▼
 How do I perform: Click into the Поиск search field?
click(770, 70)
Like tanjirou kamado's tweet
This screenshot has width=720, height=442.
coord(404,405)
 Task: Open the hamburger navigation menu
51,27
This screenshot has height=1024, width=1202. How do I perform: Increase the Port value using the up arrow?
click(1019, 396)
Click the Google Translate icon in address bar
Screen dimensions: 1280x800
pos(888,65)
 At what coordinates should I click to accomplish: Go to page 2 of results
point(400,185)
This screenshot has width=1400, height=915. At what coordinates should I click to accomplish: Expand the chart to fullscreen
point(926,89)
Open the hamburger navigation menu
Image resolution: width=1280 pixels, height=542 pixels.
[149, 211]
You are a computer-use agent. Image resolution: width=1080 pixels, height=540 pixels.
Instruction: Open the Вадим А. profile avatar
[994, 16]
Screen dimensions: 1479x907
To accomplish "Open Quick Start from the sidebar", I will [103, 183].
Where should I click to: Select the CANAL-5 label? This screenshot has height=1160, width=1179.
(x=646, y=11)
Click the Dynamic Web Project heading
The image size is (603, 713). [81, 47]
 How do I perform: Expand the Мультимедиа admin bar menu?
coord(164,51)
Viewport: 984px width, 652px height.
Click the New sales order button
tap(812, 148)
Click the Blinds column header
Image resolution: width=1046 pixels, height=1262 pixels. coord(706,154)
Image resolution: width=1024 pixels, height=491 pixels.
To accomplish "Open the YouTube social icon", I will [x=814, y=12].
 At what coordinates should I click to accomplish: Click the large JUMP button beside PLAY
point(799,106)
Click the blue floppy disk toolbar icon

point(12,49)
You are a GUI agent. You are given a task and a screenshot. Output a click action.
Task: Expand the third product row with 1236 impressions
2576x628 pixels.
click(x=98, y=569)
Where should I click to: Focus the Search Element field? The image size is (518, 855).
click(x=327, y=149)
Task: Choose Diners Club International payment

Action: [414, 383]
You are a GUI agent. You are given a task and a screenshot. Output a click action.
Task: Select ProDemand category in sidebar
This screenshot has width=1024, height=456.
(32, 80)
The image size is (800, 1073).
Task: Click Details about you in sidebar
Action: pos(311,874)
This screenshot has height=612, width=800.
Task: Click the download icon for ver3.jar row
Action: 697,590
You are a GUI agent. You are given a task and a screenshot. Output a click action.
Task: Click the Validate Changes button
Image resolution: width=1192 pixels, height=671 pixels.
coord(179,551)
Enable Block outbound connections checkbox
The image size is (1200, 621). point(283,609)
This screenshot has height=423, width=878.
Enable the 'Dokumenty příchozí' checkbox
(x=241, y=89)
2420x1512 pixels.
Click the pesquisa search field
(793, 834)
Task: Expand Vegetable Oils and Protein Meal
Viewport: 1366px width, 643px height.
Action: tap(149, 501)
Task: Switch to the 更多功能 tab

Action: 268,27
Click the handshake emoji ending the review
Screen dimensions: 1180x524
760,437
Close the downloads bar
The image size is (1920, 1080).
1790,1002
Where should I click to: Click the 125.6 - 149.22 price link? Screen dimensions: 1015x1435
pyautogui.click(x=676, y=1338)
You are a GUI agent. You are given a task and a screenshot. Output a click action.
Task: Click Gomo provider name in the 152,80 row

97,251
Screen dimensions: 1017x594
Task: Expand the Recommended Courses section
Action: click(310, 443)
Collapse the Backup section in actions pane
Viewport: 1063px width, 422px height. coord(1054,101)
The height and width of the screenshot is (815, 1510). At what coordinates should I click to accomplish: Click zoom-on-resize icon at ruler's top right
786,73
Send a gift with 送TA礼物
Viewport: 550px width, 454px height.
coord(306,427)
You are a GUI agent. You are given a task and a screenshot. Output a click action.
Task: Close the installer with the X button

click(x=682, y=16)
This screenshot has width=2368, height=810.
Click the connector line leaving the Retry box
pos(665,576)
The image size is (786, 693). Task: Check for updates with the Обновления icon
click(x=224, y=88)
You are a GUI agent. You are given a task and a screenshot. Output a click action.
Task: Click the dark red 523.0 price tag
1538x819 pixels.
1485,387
▲
About this exercise: Show the lines in the entries above that include the string "will".

Written reply:
To accomplish "Open Quick Start from the sidebar", I will [103, 183].
To accomplish "Open the YouTube social icon", I will [x=814, y=12].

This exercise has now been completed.